Singaraja | Perayaan Hari Suci Waisak ke 2560 BE di Wihara Giri Mandala, Desa Alas Angker, Kecamatan Buleleng berlangsung sangat khusuk, Minggu (22/5). Perayaannya penuh dengan nuansa adat dan budaya Bali. Mulai dari penggunaan Gebogan dan Canag sari sebagai sarana persembahyangan pradaksina, juga ada tabuh Lelongoran dengan menggunakan Gong Gede. Suasana ini mencerminkan toleransi yang begitu kental antar kehidupan beragama di Buleleng.
Keberadaan Wihara Giri Mandala di Desa Alas Angker sudah cukup lama, umat yang bersembahyang di wihara ini bukan saja umat dari desa setempat namun pula dari sejumlah daerah di Bali.
Menurut Ketua Wihara Giri Mandala, Ketut Widiasa keberadaan Wihara Giri Mandala dan setiap upacara termasuk perayaan Waisak adalah bukti toleransi kehidupan beragama di desa ini cukup toleran. Akulturasi pun terbentuk begitu saja, karena banyak pula umat yang bersembahyang di wihara ini adalah warga masyarakat Bali.
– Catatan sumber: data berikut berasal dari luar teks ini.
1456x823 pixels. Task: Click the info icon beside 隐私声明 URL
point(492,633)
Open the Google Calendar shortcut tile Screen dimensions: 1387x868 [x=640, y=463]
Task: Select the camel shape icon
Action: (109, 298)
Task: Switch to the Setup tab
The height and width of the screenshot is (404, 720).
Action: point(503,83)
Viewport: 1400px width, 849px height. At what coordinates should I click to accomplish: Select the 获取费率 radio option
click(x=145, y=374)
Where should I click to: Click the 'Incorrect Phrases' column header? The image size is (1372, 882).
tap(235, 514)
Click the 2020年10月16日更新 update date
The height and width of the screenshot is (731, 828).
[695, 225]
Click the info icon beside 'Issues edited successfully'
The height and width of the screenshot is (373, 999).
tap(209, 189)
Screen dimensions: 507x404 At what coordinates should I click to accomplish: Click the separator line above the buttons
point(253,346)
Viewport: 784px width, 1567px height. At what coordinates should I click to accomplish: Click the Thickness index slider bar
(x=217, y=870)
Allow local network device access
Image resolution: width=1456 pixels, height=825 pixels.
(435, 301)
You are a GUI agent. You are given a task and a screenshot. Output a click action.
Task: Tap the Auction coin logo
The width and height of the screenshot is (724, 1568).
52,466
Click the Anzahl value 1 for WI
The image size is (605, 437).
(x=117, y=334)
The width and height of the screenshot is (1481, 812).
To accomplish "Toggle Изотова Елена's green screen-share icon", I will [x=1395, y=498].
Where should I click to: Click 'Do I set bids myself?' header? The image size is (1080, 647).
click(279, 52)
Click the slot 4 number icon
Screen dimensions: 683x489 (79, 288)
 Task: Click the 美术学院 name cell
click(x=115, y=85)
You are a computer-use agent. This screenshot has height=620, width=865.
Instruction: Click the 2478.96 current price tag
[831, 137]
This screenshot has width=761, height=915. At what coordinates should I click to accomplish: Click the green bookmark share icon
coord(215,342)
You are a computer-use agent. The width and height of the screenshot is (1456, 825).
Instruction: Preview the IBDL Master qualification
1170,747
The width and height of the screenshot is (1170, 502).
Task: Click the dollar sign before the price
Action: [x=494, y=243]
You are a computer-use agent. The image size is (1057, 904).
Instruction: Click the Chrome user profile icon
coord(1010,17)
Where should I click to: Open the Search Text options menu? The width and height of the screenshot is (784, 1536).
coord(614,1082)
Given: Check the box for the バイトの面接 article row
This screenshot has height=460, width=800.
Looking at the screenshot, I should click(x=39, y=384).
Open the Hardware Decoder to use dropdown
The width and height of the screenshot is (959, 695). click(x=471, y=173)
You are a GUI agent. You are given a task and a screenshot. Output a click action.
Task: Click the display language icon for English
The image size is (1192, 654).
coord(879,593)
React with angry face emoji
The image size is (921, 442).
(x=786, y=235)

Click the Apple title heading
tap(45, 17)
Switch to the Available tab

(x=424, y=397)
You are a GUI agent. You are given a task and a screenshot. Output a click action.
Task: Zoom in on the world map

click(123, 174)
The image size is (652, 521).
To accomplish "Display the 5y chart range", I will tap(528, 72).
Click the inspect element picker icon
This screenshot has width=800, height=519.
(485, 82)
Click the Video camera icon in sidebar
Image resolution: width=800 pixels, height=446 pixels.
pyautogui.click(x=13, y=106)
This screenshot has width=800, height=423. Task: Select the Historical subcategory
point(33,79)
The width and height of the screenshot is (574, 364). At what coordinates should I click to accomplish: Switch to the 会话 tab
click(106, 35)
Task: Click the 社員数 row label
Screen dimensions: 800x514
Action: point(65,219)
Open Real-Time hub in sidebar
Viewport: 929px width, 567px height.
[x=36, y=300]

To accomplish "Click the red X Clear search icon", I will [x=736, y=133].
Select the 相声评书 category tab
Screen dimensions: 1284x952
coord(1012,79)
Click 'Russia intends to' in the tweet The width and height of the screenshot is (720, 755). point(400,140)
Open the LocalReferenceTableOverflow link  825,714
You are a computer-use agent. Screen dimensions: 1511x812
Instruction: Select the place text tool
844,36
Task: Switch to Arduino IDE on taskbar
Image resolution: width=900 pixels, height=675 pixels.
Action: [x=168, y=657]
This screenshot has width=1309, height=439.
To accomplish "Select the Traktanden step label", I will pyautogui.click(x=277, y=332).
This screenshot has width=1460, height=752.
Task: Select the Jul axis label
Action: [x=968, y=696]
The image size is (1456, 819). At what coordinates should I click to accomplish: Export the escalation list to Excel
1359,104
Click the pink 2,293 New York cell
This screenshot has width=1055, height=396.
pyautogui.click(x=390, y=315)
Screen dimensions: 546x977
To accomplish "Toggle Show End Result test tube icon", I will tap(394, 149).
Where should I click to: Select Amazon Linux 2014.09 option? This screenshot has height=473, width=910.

“Perayaan Waisak di wihara ini memang sangat kental dengan nunansa adat dan budaya Bali mulai dari pakaian atau sarana persembahyangan serta gambelan. Akulturasi budaya in terbentuk begitu saja, Kehidupan antar umat beragama juga cukup toleran,” jelas Widiasa.
Komang Ayu Jati, salah satu umat umat Budha juga mengungkapkan toleransi yang cukup tinggi terjadi di didesa ini. Bagi Ayu Jati, Perasayaan Waisak hampir sama dengan perayaan galungan dan kuningan. Setiap saat, Dia selalau datang ke wihara ini untuk melkaukan persemabhyangan.
“Setiap saat, sebagian warga disini selalau melakukan persembahyangan kala Waisak. Kami biasa berbaur,  Umat Budha dan Umat Hindu sebenarnya tidak ada sekat, kami biasa bersembahyang bersama,” ujar Ayu Jati.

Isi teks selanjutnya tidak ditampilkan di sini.